As soon as I started reading, I knew where the book was headed but I couldn’t help continuing on even as I rolled my eyes a little at the beginning. As the title suggests, Mackenzie is a good girl and has a bit of a Pollyanna feel to her. She doesn’t have as much boy experience, having been with only one person, and she still believes in love and being faithful, though the latter gets shaken up. She is smart and already a self-made millionaire even though her family is well-off. Cooper is made out to be the quintessential bad boy with his tattoos and demeanor, but he also has a good heart. He and his twin have had a rough life with an alcoholic father and a mother who abandoned them after their father’s death.
As can be seen from both characters and the plot, the tropes are common enough that one can imagine how the story might be worn but in Kennedy’s hands the story is well-polished. Her writing has always been engaging to me and continues to be so here. The Good Girl Complex is filled with witty banter between the two leads, and they have sizzling chemistry.
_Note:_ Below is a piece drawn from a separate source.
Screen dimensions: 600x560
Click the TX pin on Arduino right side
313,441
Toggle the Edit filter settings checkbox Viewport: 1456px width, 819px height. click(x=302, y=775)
It’s hard not to want them together even though Mackenzie has a boyfriend. The attraction is nearly immediate, and it’s lust that does a lot of the talking until it feels like it could be love, making the relationship appear plausible. This endeared me to their potential relationship and the book even more.
Although I liked the book, there were some things I noticed that took off a little of the sheen. Aside from Mackenzie, everyone else seems older than in their 20s. I’m not sure if they were meant to be written that way because of life circumstances or they really were older. There were some things that just seemed randomly convenient and allowed Mackenzie to be what was needed at a moment’s notice. Additionally, there were some unnecessary drama that felt more like filler than conducive to the plot and the relationship.
Read it if you’re a fan of Elle Kennedy and you like small town romances that feature individuals from opposite sides of the town who like one another for exactly as they are.
**As a fair warning, there is cheating. Even if the physical transgressions seem minor, the emotional cheating is the more severe here. It could be worse but it was just enough to make me groan and not enough to have to set aside and take a break. Also, cheating is made out to be a norm among some people and this bothered me a little–it was a bit sad.